Author C. J. Cherryh is one of the last great living masters of science fiction, easily on a par with Clarke, Herbert, or Wolfe. Her strength is in building worlds populated with believable humans and non-humans, and then writing those characters in such a way that the reader ends up deeply empathizing with them—even the most alien of aliens.
Her best-known works are the long-running Alliance-Union novels, which taken together describe a war-filled future history epic of the expansion of humankind off of Earth and into the rest of the galaxy. However, for the past couple of decades Cherryh has been focusing on a different series altogether: the Foreigner books.
The series (starting with Foreigner) tells the tale of a lost human colony ship forced to take permanent refuge at far-off world populated by heretofore undiscovered aliens: the three-meter tall black-skinned atevi.

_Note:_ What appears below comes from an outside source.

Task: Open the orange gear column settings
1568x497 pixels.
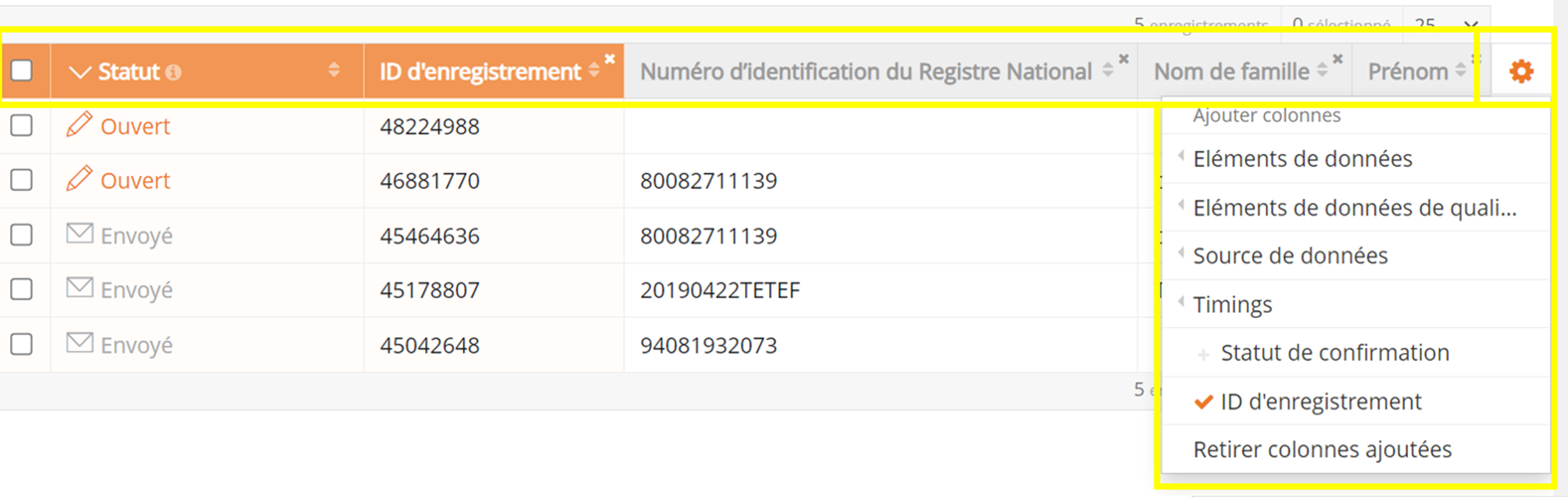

Atevi don’t experience the same emotions as humans and have an innate perception of numbers that’s described as roughly analogous to the human perception of color. Humanity and atevi are similar enough that they quickly establish cordial relations, and different enough that war is inevitable.

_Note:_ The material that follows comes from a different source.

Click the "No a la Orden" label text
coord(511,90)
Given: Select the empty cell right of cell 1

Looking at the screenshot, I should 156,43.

But I’m not going to do a whole series recap—we’d be here forever, since the series at this point consists of 19 books with at least two more to come. Instead, I want to focus on a very touchy subject, and one about which readers of the books will no doubt have very spiky feelings: pronunciation of names and places.
N.B. Folks who haven’t read at least one Foreigner book should probably bail on this entry, because this post probably isn’t going to be super-interesting unless you’ve already got some Ragi words bouncing around in your head.